Actrice américaine, Jessica Walter débute à la télévision au début des années 60. Elle aborde le cinéma en 1964, rejoignant le casting de Lilith de Robert Rossen. Mais c’est le petit écran qui l’accapare davantage. Elle est ensuite dirigée par Sidney Lumet dans Le groupe (1966), où elle rejoint une pléiade de comédiennes dont Candide Bergen.
Puis, Jessica Walter intègre l’équipe d’interprètes internationaux de la coproduction Grand prix (1966) de John Frankenheimer. Elle est à nouveau dirigée par Lumet dans le méconnu Bye Bye Braverman (1968), avant d’être la partenaire de Cherlton Heston dans Number One (1969) de Tom Gries.
Entre deux productions télévisées, Jessica Walter trouve le rôle de sa vie en interprétant la psychopathe qui harcèle Clint Eastwood dans son thriller Un frisson dans la nuit (1971). Elle y est éblouissante et obtient une nomination au Golden Globe de la meilleure actrice dans un drame.
Mais elle ne tourne quasiment que pour la télévision (Mannix, L’homme de fer, Columbo…) dans la suite de la décennie. On retrouvera Jessica Walter au cinéma, mais épisodiquement, et pour des films mineurs et des rôles peu porteurs. C’est le cas d’Airport 80 Concorde (1979) de David Lowell Rich, Le kid de la plage (1984) de Garry Marshall, Tapeheads (1988) de Bill Fishman, Le tueur du futur (1993) de Rachel Talalay, ou Les taudis de Beverly Hills (1998) de Tamara Jenkins.

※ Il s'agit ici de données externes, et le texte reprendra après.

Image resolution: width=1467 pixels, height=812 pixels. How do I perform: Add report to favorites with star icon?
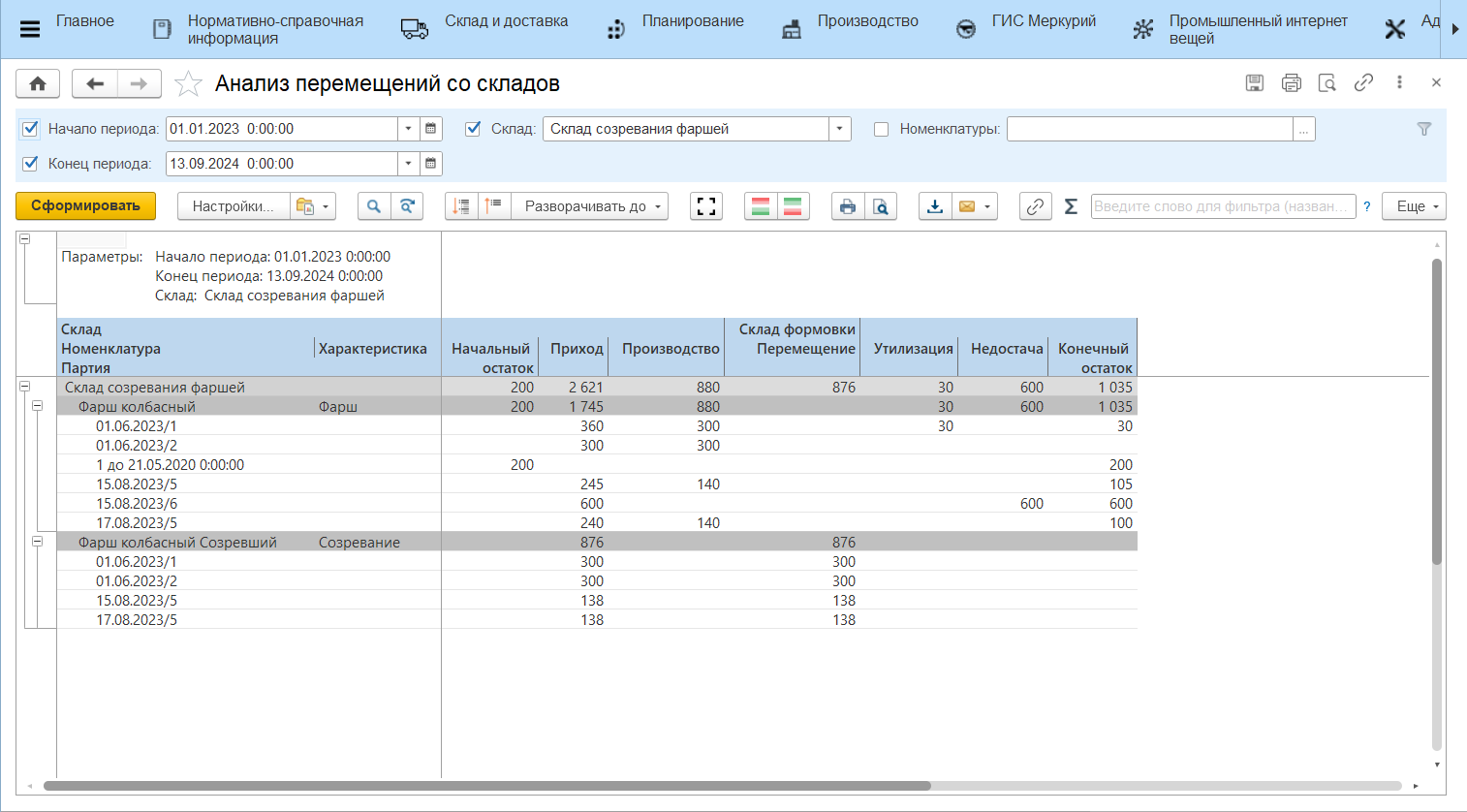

Tandis qu’elle est toujours active à la télévision dans les années qui suivent, elle réapparait encore pour le grand écran dans quelques productions dont Dummy (2002) de Greg Pritikin, Bending the Rules (2012) d’Artie Mandelberg et The Mimic (2020) de Thomas F. Mazziotti. Jessica Walter est décédée le 4 mars 2021 à l’âge de 80 ans.